TASK REQUIREMENTS -
1 > According to the Albany Park text, which two farms supplied the land the developers built on?
2 > Transcribe the Albany Park text, starting with "Post to the north" and going on through "disappeared under it..".
3 > Go on with the Albany Park text from where it stops.

SOURCE PASSAGE -
## START

Albany Park


Post to the north Blendon
Post to the east North Cray
Post to the south Foots Cray


Albany Park
Albany Park is a name purely made up by the developers of the area who used the land from two farms - Tanyard and Hurst Farms -  to build this area up. New Ideal Homesteads were the busiest housing developers – volume builders - in London in the 1930s. They had been founded in 1929 by Leo Meyer, who had been a surveyor for Erith Urban District Council..  They built large estates at low prices and this is not an upmarket suburb, Building here was at double the density recommended by the local council and the advertised pretty countryside disappeared under it..

Bexley Lane
Cleeve Park School. This was formed in 1986 by merging  Parklands School for Boys and Sidcup School for Girls. The new school moved to the site of Parklands School which dates from the 1950s. The building has been extended over the years with a new wing added in 1990 and a further section in 1995.  In 2012 the school became an ‘academy’ and joined The Kemnal Academies Trust.

Footscray Lane
Sidcup Cemetery. This  opened in 1912. The railway runs alongside in a deep cutting to the south. There is no chapel but there is a  lodge decorated with burnt brick fragments. The planting is not profuse but includes Cedars and Araucaria as well as yew, and a hawthorn walk.
Rutland Shaw. Small wood

Maylands Drive
St.Andrew. In 1944, the vicar of All Saints in Footscray started holding communion services in a room over shops and by 1946 a hall in Wren Road was being used officially for St Andrew’s congregation. Eventually plans were approved to build a church and services were held on the empty site before the building work started. The resulting building is  octagonal with the church occupying the roof. It was built on a slope in 1964 and the parish hall is under the church . The entrance is along a glazed bridge. It was by Braddock, Martin-Smith & Lipley.

## END

STORED DATA -
## START

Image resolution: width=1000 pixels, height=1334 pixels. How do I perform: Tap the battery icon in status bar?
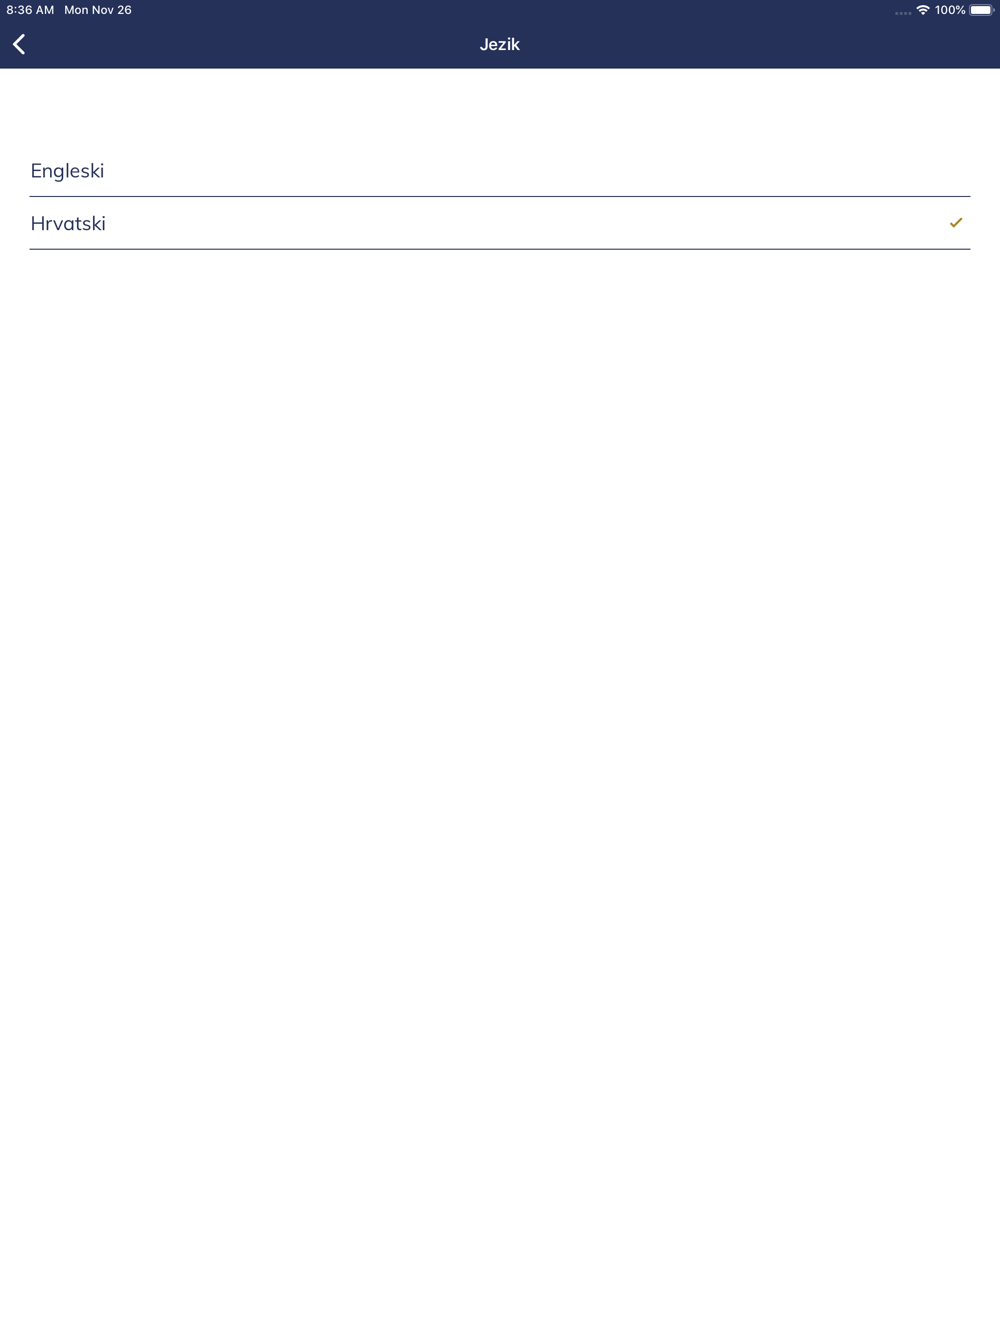pyautogui.click(x=982, y=10)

## END

ANSWERS PER TASK -
1 > Tanyard and Hurst Farms.

2 >
Post to the north Blendon
Post to the east North Cray
Post to the south Foots Cray


Albany Park
Albany Park is a name purely made up by the developers of the area who used the land from two farms - Tanyard and Hurst Farms -  to build this area up. New Ideal Homesteads were the busiest housing developers – volume builders - in London in the 1930s. They had been founded in 1929 by Leo Meyer, who had been a surveyor for Erith Urban District Council..  They built large estates at low prices and this is not an upmarket suburb, Building here was at double the density recommended by the local council and the advertised pretty countryside disappeared under it..

3 >
St.Andrews Road
North Cray Woods.  This old coppice once belonged to the Prior of St Mary Overy at Southwark but the wood is now much smaller because of local housing built post Second World War. It is a mixed woodland dominated by oak with an understorey of sweet chestnut and hazel.

Steynton Avenue
The station stands in a small area of local shops and the pub
The Albany Hotel. Pub in Brewer’s Tudor built by the developer, New Ideal Homesteads,  with the estate in 1937. 
Albany Park Station.  Opened in 1935. It lies between Sidcup and Bexley on South Eastern Trains.  It is on the Dartford Loop which had been built by the South Eastern Railway in 1866. In 1926 the line was electrified and the area had been developed by New Ideal Homesteads. New Ideal Homesteads donated the land and paid the Southern Railway to build the station. The name Albany Park was made up by the developer who also considered calling it Claremont Park.  The station was and is purely functional . The original brick building is in ‘modern’ style and there is another entrance from Longmead Drive. The building is single storied with a raised central area to form the booking hall. The station building is at street level with steps down to the platforms as the line is in a cutting, The original platform canopies have survived.  There never was a goods yard but there was a very small single storey signal box at the Dartford end of the up platform which closed in 1970..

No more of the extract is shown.